I am actually really doing actual real cutting and not just making up numbers and or doing things half @ssed and guessing etc.
 
Can you imagine? Here are just some of the variables and issued involved in knife testing:

Category 1 (The knife itself) - Blade material and geometry, edge geometry and level of polish, heat treat, HRC.
Category 2 (The test medium) - Type, consistency, hardness, thickness, temperature, corrosive or not.
Category 3 (The test methodology) - Consistency, level of effort, time, subjective versus objective, reproducible.
Category 4 (Measurement) - Accuracy, quantifiability, meaningful results, reproducible.

I am sure I missing several. Perhaps this is why steel companies resist publishing their own test results - fear of peer review. :)
 
Can you imagine? Here are just some of the variables and issued involved in knife testing:

Category 1 (The knife itself) - Blade material and geometry, edge geometry and level of polish, heat treat, HRC.
Category 2 (The test medium) - Type, consistency, hardness, thickness, temperature, corrosive or not.
Category 3 (The test methodology) - Consistency, level of effort, time, subjective versus objective, reproducible.
Category 4 (Measurement) - Accuracy, quantifiability, meaningful results, reproducible.

I am sure I missing several. Perhaps this is why steel companies resist publishing their own test results - fear of peer review. :)

People just don't actually realize how much work it really is doing actual real testing and how much time it really takes.

Entries taken from a collection:
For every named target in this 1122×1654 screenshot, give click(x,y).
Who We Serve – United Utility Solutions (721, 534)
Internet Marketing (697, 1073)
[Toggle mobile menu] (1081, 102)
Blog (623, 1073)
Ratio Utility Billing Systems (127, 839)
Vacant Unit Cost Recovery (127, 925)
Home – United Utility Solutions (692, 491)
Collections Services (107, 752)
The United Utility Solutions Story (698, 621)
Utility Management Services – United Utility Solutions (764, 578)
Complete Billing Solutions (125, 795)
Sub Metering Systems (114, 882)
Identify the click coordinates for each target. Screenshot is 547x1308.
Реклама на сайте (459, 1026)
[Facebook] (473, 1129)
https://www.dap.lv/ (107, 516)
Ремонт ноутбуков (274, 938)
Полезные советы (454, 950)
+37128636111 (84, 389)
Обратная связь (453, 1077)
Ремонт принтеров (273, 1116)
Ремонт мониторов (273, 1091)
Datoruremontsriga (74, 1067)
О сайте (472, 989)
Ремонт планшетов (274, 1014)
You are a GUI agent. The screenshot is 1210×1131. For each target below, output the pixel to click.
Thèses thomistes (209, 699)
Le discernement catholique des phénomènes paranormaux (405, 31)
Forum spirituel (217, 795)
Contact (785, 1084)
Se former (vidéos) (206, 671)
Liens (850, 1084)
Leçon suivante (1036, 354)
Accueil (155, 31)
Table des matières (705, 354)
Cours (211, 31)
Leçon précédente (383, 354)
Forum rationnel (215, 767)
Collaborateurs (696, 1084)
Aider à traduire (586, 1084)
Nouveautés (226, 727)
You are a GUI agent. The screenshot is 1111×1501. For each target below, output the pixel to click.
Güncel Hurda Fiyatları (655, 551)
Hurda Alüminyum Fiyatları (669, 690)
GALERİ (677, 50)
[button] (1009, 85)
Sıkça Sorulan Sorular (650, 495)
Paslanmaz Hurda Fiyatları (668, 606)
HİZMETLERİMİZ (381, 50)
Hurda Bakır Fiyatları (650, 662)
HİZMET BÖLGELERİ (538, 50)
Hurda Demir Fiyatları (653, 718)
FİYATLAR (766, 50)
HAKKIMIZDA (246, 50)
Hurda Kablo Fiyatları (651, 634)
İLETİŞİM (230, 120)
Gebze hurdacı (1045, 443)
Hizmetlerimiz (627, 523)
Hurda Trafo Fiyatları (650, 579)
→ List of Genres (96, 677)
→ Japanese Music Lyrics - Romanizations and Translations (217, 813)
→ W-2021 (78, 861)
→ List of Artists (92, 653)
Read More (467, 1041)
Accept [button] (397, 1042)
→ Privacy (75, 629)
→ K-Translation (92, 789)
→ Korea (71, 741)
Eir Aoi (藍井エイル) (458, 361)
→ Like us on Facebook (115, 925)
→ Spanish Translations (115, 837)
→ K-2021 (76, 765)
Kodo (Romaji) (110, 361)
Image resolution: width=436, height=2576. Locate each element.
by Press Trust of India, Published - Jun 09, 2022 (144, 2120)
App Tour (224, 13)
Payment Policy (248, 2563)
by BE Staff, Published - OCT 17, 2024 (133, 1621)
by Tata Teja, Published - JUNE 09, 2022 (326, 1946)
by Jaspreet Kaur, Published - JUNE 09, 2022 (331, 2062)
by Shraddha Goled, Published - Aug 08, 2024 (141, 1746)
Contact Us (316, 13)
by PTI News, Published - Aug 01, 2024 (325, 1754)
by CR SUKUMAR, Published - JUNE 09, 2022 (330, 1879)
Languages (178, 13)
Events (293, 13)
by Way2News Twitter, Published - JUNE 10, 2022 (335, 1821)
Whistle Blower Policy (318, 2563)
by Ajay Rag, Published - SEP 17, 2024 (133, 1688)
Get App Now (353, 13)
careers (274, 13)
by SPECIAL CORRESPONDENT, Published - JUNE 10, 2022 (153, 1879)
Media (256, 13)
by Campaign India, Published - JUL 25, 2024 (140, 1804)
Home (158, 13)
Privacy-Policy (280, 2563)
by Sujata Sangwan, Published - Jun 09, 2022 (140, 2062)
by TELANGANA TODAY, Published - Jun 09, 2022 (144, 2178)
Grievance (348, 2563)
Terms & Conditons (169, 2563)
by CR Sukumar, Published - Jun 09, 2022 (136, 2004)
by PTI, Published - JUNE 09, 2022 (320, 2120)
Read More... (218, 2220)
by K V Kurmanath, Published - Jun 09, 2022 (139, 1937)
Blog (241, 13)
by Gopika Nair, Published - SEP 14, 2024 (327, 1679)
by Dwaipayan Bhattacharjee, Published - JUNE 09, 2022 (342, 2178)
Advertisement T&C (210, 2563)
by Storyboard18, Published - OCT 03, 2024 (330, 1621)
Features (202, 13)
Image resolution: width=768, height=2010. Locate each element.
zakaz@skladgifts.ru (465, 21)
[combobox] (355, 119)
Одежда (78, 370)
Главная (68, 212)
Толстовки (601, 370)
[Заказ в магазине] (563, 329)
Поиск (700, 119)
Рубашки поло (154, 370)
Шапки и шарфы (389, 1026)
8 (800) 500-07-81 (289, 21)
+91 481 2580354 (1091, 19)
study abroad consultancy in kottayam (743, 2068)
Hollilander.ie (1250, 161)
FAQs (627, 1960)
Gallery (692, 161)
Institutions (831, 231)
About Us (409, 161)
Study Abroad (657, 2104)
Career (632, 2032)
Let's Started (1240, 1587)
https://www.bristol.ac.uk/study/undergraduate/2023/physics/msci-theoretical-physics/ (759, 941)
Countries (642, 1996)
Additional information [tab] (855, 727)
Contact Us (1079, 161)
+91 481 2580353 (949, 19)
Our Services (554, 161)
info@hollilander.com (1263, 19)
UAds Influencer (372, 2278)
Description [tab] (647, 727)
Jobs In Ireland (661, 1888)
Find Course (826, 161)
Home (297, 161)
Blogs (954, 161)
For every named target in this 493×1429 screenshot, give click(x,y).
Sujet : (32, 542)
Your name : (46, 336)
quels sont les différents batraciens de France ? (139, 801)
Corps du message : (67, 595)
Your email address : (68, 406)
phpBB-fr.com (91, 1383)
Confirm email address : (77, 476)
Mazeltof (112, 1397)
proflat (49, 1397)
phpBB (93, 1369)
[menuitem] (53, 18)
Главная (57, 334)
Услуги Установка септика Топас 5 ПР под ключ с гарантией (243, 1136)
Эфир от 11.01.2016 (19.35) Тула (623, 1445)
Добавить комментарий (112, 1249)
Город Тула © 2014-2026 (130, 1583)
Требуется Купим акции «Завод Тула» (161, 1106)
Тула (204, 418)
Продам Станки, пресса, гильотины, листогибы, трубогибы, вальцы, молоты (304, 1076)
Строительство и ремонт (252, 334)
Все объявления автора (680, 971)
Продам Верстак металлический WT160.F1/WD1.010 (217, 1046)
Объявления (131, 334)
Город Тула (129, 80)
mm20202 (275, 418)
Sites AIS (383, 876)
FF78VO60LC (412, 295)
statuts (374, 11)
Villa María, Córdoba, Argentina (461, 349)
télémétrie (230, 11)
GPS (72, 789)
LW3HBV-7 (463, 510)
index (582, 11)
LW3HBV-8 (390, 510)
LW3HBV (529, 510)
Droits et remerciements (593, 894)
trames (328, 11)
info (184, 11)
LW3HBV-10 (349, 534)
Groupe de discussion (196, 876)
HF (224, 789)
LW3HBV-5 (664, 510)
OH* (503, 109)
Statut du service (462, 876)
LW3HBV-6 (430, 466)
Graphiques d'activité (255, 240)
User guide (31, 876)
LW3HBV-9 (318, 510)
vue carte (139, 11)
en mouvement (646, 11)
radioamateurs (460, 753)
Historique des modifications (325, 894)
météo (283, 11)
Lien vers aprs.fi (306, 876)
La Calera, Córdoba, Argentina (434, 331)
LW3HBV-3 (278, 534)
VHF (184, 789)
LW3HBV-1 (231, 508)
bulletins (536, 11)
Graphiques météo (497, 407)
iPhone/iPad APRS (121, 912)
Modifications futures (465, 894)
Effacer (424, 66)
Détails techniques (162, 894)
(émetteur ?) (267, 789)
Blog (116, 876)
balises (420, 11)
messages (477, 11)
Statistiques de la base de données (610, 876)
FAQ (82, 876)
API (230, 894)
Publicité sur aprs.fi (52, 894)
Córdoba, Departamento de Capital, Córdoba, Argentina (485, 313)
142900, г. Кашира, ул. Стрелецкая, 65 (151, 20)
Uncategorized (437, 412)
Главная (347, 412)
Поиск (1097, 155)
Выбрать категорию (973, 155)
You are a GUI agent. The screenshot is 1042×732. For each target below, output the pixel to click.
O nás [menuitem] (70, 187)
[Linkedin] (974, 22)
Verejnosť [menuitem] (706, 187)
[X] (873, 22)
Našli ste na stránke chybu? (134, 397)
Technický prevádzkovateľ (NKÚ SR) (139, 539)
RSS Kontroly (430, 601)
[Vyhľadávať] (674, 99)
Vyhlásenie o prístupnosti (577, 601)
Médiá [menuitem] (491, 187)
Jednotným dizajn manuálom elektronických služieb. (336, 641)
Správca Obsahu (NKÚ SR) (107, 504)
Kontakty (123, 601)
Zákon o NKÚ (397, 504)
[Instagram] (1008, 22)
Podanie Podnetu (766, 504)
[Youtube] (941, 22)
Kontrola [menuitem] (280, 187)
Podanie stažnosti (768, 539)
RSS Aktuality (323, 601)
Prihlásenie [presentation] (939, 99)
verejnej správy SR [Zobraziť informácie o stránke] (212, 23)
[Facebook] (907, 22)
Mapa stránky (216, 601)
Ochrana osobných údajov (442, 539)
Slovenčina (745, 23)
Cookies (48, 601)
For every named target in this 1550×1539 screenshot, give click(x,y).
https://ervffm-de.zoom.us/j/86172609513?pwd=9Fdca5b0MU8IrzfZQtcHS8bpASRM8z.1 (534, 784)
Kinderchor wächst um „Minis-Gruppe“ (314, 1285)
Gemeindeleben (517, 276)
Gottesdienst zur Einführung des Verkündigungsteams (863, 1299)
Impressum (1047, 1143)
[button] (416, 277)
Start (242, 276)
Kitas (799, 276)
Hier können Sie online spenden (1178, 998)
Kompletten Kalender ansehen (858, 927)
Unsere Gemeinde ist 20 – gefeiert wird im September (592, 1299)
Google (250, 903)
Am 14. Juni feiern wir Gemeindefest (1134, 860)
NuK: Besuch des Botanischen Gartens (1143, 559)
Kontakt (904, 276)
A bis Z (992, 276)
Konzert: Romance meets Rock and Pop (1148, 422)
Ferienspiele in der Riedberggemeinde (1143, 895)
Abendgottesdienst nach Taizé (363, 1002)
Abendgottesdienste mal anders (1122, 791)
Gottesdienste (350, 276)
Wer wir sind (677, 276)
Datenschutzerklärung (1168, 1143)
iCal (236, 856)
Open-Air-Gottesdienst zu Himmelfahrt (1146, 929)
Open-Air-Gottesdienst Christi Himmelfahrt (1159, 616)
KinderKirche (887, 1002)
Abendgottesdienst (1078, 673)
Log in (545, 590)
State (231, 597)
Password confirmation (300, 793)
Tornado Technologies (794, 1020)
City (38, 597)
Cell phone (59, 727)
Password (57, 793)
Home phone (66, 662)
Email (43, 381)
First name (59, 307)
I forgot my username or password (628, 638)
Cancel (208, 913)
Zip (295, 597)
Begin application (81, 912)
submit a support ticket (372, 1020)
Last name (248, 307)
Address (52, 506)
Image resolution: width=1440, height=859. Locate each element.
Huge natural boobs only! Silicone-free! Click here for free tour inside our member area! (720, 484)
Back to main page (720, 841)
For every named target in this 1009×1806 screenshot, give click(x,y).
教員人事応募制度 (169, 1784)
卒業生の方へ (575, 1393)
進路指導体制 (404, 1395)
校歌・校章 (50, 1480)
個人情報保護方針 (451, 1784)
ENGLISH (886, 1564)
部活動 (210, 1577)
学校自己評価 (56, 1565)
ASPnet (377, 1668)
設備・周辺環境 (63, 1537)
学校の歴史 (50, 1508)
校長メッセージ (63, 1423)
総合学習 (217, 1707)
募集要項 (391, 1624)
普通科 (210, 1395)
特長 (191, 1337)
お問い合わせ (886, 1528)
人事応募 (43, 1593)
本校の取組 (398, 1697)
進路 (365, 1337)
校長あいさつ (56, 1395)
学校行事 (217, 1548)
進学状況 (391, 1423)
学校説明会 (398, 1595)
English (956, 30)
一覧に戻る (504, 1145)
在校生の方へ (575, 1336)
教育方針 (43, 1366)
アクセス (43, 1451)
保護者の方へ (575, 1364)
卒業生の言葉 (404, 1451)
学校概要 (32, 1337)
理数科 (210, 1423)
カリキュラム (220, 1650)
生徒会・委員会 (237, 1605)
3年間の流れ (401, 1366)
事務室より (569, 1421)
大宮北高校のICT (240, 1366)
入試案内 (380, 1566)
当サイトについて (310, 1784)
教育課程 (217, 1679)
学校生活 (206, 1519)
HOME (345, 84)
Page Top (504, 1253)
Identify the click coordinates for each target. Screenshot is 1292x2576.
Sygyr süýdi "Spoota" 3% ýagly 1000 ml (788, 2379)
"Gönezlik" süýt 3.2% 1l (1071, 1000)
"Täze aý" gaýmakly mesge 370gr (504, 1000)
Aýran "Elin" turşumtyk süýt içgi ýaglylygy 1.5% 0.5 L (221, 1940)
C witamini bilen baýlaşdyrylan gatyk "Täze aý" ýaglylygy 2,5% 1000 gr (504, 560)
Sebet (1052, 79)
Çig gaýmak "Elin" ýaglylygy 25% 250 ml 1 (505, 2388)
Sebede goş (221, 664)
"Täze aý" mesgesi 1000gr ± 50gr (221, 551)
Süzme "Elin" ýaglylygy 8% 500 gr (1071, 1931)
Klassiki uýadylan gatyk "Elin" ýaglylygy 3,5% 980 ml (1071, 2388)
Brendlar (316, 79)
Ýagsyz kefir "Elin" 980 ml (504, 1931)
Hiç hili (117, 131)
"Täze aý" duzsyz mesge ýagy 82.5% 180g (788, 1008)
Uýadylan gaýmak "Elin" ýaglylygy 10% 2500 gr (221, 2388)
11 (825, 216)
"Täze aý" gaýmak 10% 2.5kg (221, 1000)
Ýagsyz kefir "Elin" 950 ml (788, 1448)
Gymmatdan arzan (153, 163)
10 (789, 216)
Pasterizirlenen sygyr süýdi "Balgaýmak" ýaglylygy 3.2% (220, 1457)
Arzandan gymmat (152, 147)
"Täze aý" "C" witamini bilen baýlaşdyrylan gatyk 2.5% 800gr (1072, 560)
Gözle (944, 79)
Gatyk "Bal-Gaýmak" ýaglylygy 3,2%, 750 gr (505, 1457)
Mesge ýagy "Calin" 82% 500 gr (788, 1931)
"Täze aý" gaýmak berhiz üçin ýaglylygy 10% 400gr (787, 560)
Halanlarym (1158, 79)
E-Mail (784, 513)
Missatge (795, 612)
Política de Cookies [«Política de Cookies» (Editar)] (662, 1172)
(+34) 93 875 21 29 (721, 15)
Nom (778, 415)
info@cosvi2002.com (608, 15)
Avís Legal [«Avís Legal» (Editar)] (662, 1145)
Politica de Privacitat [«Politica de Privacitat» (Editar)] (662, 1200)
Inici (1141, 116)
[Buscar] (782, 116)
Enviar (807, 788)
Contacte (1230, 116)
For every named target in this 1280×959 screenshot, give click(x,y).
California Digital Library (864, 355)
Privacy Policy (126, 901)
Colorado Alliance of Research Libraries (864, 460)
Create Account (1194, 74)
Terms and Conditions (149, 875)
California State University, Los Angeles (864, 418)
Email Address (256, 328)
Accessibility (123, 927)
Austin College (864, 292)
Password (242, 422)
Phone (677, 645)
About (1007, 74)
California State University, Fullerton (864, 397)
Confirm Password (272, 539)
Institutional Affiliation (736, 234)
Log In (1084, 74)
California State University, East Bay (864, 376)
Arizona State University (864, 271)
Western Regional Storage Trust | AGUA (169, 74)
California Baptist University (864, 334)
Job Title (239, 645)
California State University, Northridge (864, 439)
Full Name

▸ Jobs
a. Swap "click coordinates" for "tap coordinates" in the entries, in everything from the line containing "ENGLISH (886, 1564)" down to the line containing "370gr (504, 1000)", keeping every other part of those lines unchanged. Give back only those lines.
b. Write the next part of the forum post about knife testing, picking up after its final sentence.

▸ Answers to the exercises
a.
ENGLISH (886, 1564)
部活動 (210, 1577)
学校自己評価 (56, 1565)
ASPnet (377, 1668)
設備・周辺環境 (63, 1537)
学校の歴史 (50, 1508)
校長メッセージ (63, 1423)
総合学習 (217, 1707)
募集要項 (391, 1624)
普通科 (210, 1395)
特長 (191, 1337)
お問い合わせ (886, 1528)
人事応募 (43, 1593)
本校の取組 (398, 1697)
進路 (365, 1337)
校長あいさつ (56, 1395)
学校行事 (217, 1548)
進学状況 (391, 1423)
学校説明会 (398, 1595)
English (956, 30)
一覧に戻る (504, 1145)
在校生の方へ (575, 1336)
教育方針 (43, 1366)
アクセス (43, 1451)
保護者の方へ (575, 1364)
卒業生の言葉 (404, 1451)
学校概要 (32, 1337)
理数科 (210, 1423)
カリキュラム (220, 1650)
生徒会・委員会 (237, 1605)
3年間の流れ (401, 1366)
事務室より (569, 1421)
大宮北高校のICT (240, 1366)
入試案内 (380, 1566)
当サイトについて (310, 1784)
教育課程 (217, 1679)
学校生活 (206, 1519)
HOME (345, 84)
Page Top (504, 1253)
Identify the tap coordinates for each target. Screenshot is 1292x2576.
Sygyr süýdi "Spoota" 3% ýagly 1000 ml (788, 2379)
"Gönezlik" süýt 3.2% 1l (1071, 1000)
"Täze aý" gaýmakly mesge 370gr (504, 1000)

b.
Perhaps this is why steel companies resist publishing their own test results - fear of peer review

Peer review is one reason. Another is cost. To buy a CATRA and test it can run into the 6 figures depending on how much testing is done. If one is to put that much resources and time into something that helps them improve steel performance by tweaking heat treats and geometries why would they give that research away? On top of that they would then have the other manufacturers who have a lot of resources into their knife manufacturing as well as their customer base arguing about why their steel isn't doing what they know it does. Some manufacturers have attorneys on speed dial. :) Never underestimate large egos and the factor they bring into business.

There are CATRA owners who have done research for other manufacturers who paid for it and that information belongs to the company who paid for the research and can't be released.
 
OP, here are a few problems with your idea. First I fully understand where you are coming from but this is what I see are problems with what you are thinking.

1. First is the fact that heat treat and final Rc makes a huge difference for each steel. So you can have 10 knives of the same steel and there will be variation due to Rc and variation due to HT(in addition to Rc).

2. Second is blade and edge geometry. A thicker knife may have a longer lasting edge than a thin knife, however, As they both wear, the thicker knife will blunt faster simply because you are wearing into a thicker secondary grind.

3. What this means is that you need to literally get 30 knives from one manufacturer and you can only claim the test adequate for that manufacturer. 30 knives made of CPMS35VN from spyderco, can and will give you a different result from 30 knives made by Kershaw because of the 2 above points. Too many variables and variation within steels processed by different manufacturers.

4. Testing procedures being the same is nearly impossible. First, there is no way to perform the exact same test every time, unless you are using a machine that puts the exact same for on every knife, no two tests will be the same. This is another variation. For example, Ankerson can do his rope cut test on 1" manilla rope. I can try to duplicate it, but I slightly change the angle and put more force. I end up doing many more cuts on the same knife based on my force, because I am so much stronger than Ankerson ;).

I think it is better for people to test their own knives and report it. When you add this to others results you get a feel for the properties of a certain brand. Not so much just the steel.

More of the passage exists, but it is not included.